Selon les données recueillies par la direction régionale de la santé publique de la métropole, 62 % des répondants ont rapporté « des perturbations de leur sommeil » depuis le début de la pandémie.

Il s’agit d’un pourcentage nettement supérieur à celle observée dans le reste de la province, soit à 56 %.

Selon les données, plusieurs sous-groupes sont d’ailleurs particulièrement touchés, comme les femmes et les personnes vivant seules.

Les Montréalais ayant initialement des problèmes de dépression majeure ou d’anxiété généralisée sont considérés « plus susceptibles » d’avoir un sommeil affecté par la pandémie.

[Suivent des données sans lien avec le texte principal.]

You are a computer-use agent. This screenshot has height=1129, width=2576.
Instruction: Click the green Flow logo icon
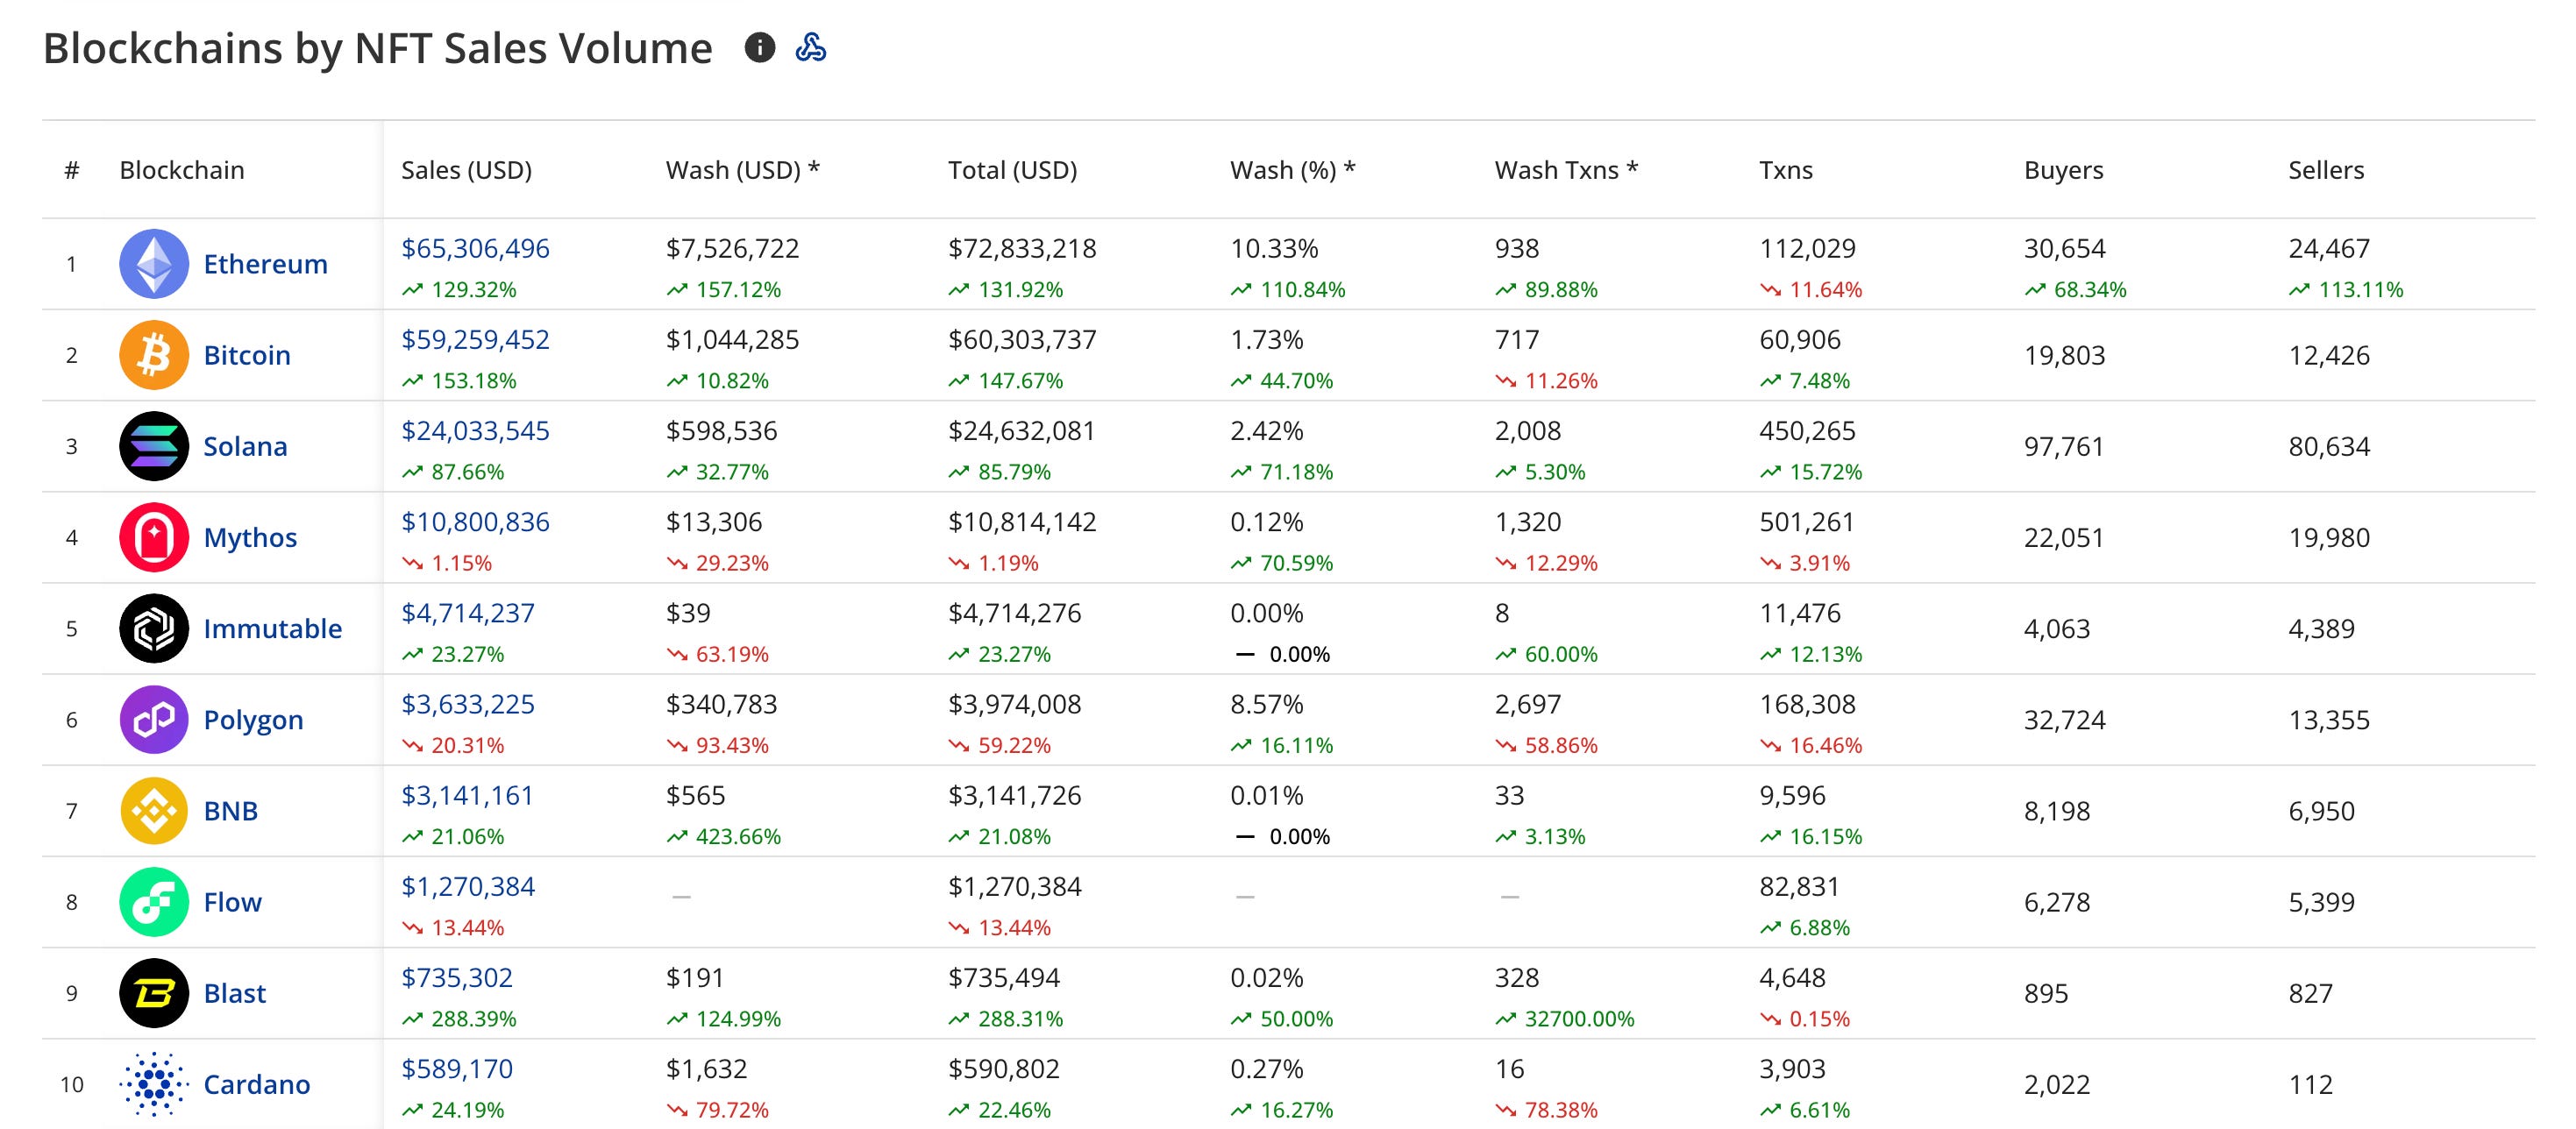[x=154, y=902]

Les données stipulent que la crise sanitaire a eu des répercussions importantes sur la santé mentale de la population.

Un Montréalais adulte sur trois a affirmé que la pandémie a eu un impact sur la santé mentale de son foyer, pouvant ainsi entraîner la perte d’intérêt pour l’activité physique, ce qui n’aide pas la cause, selon l’étude.

Toutefois, près de 70 % des 18-34 ans sondés affirment faire plus d’activités physiques pour gérer leur stress et 63 % d’entre eux rapportent aussi allonger leurs heures de sommeil.

Outre les problèmes de sommeil et de stress, l’alimentation en a pris pour son rhume, alors que 26 % des Montréalais sondés ont avoué que la leur s’était détériorée.